**Actions to take**
1. Please write out the passage about Tesla and electric cars in China, starting with "In reply to" and going on through "cut by design?".
2. Extend the passage about Tesla and electric cars in China, picking up after its final sentence.

While Americans fawn over Musk's expensive toy for rich jerks with self-esteem issues, the Chinese have been quietly building affordable EV's. Every day I see EV's from at least ten different makers on the street. Most of them are rentals, like ZipCar in America. You rent it with a phone app when you need it. They are parked at recharging/rental  stations everywhere. Most people in China live in mid-rises and high-rises. They have parking garages beneath, but they cost up to $50,000 just for a parking space, and they don't have electricity to each space, only to the lights. Parking is hard to find for gasoline vehicles. There is nowhere to park and charge an EV. The rural poor live in single family homes where a car could be parked and charged, but they are not the demographic that buys EV's.

These cars range from small 2-seaters similar to a Smart Car to sedans to SUV's. The system China is using now means a person doesn't have to buy a parking space. He doesn't have to look for a place to recharge. He saves money by only paying for a car when he needs it. Most driver-owned cars are idle 23 hours a day.

In reply to by wmbz

Adolfsteinbergovitch Fri, 08/10/2018 - 07:44 Permalink

Whereas the argument presented in this otherwise very interesting M&A article are compelling, i am just scratching my head over the interest rate of 7.3% mentioned in here. Is this legit or does it include GS' cut by design?

Let it Go Fri, 08/10/2018 - 07:50 Permalink

With his now infamous Tesla "going private" series of tweets Elon Musk has created a huge dust-up. Questions are surfacing such as where or who is the bank and is the SEC going to push hard and demand Musk is not just jawing the stock higher. The type of questions being asked suggests Tesla could come under an enforcement investigation if regulators develop evidence that Musk’s tweet was misleading or false.

The article below is an updated overview of Elon Musk and Tesla looking into how we got to this point. It includes some numbers that may surprise more than a few investors.

**Available data**
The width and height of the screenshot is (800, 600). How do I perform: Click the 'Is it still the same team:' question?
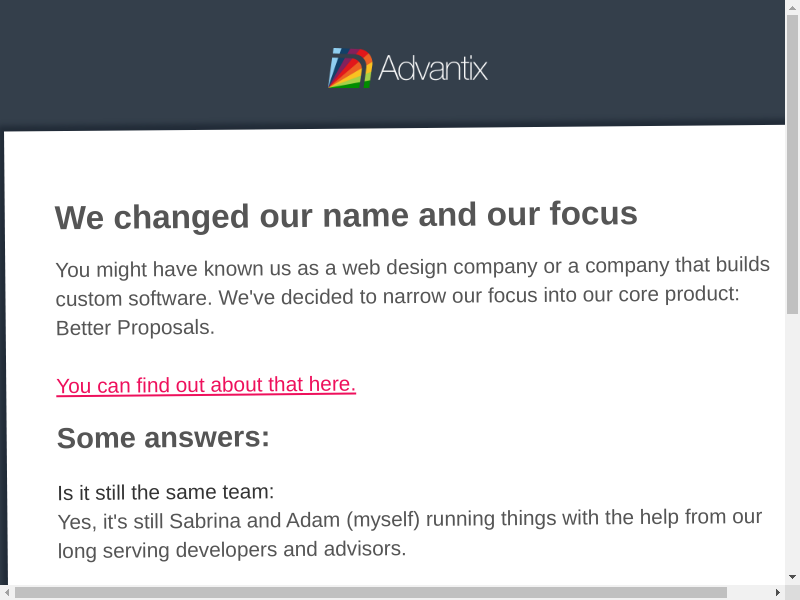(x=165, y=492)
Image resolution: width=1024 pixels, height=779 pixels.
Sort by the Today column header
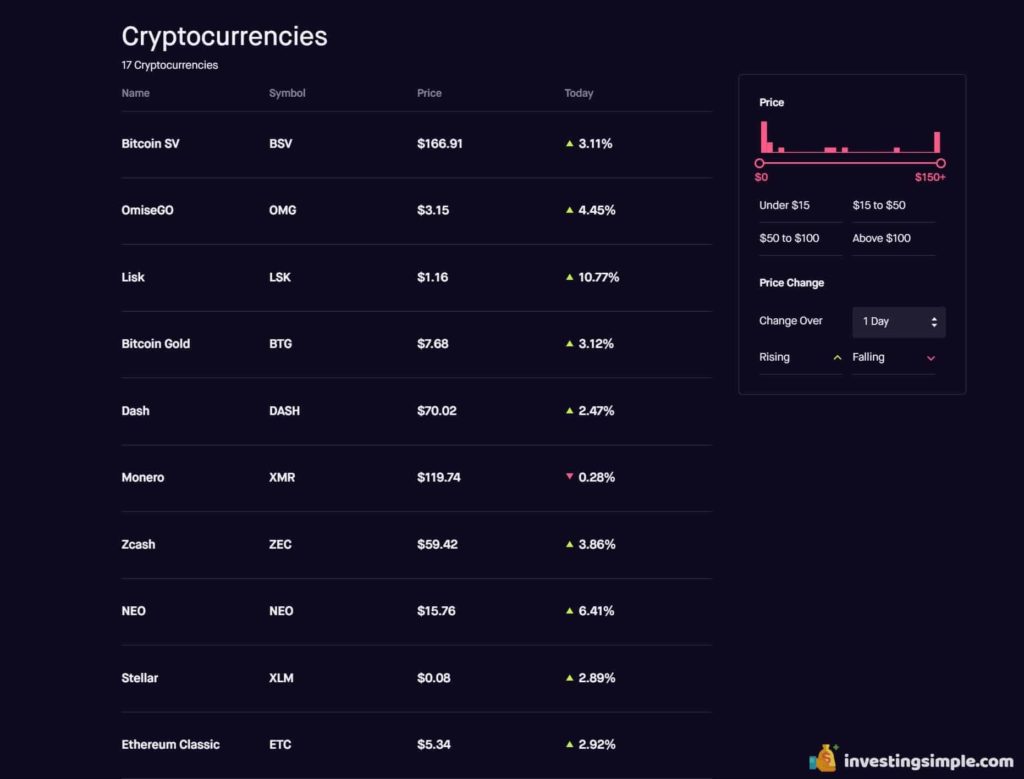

**Exercise responses**
1.
In reply to by wmbz

Adolfsteinbergovitch Fri, 08/10/2018 - 07:44 Permalink

Whereas the argument presented in this otherwise very interesting M&A article are compelling, i am just scratching my head over the interest rate of 7.3% mentioned in here. Is this legit or does it include GS' cut by design?

2.
 http://Elon Musk And Tesla Motors - An Updated Overview. html

Catullus Fri, 08/10/2018 - 08:13 Permalink

This is GGGRRRREAAT. Because you still have to do most of this anyway a deal doesn't get done AND they have to issue shares this quarter. Which one wonders, when are they going to announce some sort of tender offer?

marcel tjoeng Fri, 08/10/2018 - 08:27 Permalink

 

 

" .. Who?"
 

China / a couple of Chinese billionaires or stateside, comes to mind.

Tesla, and Elon Musk’s vision and crazy lunatic management style are a 110% fit to the China Communist Party recently new and updated “Xi Jinping’s great leap forward”.

China has the money, they have the China Central Bank print it, they have been doing this for almost 30 years now,

or rather, technically, the PBOC central bank backs the china state investments banks, the Bank of China BOC, the China Construction Bank CCB, the Agricultural Bank of China ABC, the Industrial and Commercial Bank of China ICBC and the preceding China Investment Bank CIB, via asset derivatives futures.

New York merchant bankers, Goldman Sachs and the father of Timothy Geithner, Peter Geithner who ran the Ford Foundation Asia Desk comes to mind, who taught how to do this to a rehabilitated chinese economics professor in Peking who was introduced to Deng.

The Saudis initially asked to buy added shares which was refused by Tesla. Worldwide, is there any other sovereign fund that is in the market for buying super high-risk Tesla bonds or shares?

…. (that’s a real question)

 

 

 

zob2020 marcel tjoeng Fri, 08/10/2018 - 11:41 Permalink

Whoever would not be happy elon is babbling up the shareprice and making them lose money, which is why it can be considered bullshit. Deals are never announced one second too early. Which can only mean no deal actually exists.

Which means he has committed a crime and it remains to be seen whether sec will take him to court or not and if there will be any kind of sentence. Its not like white collar crimes are ever really punished particularly harshly if even prosecuted at all. Especially with the federal government who also as it happens owns the courts, is also funding said company they would be punishing.
It would be like burning down your own home in order to spite your own investments.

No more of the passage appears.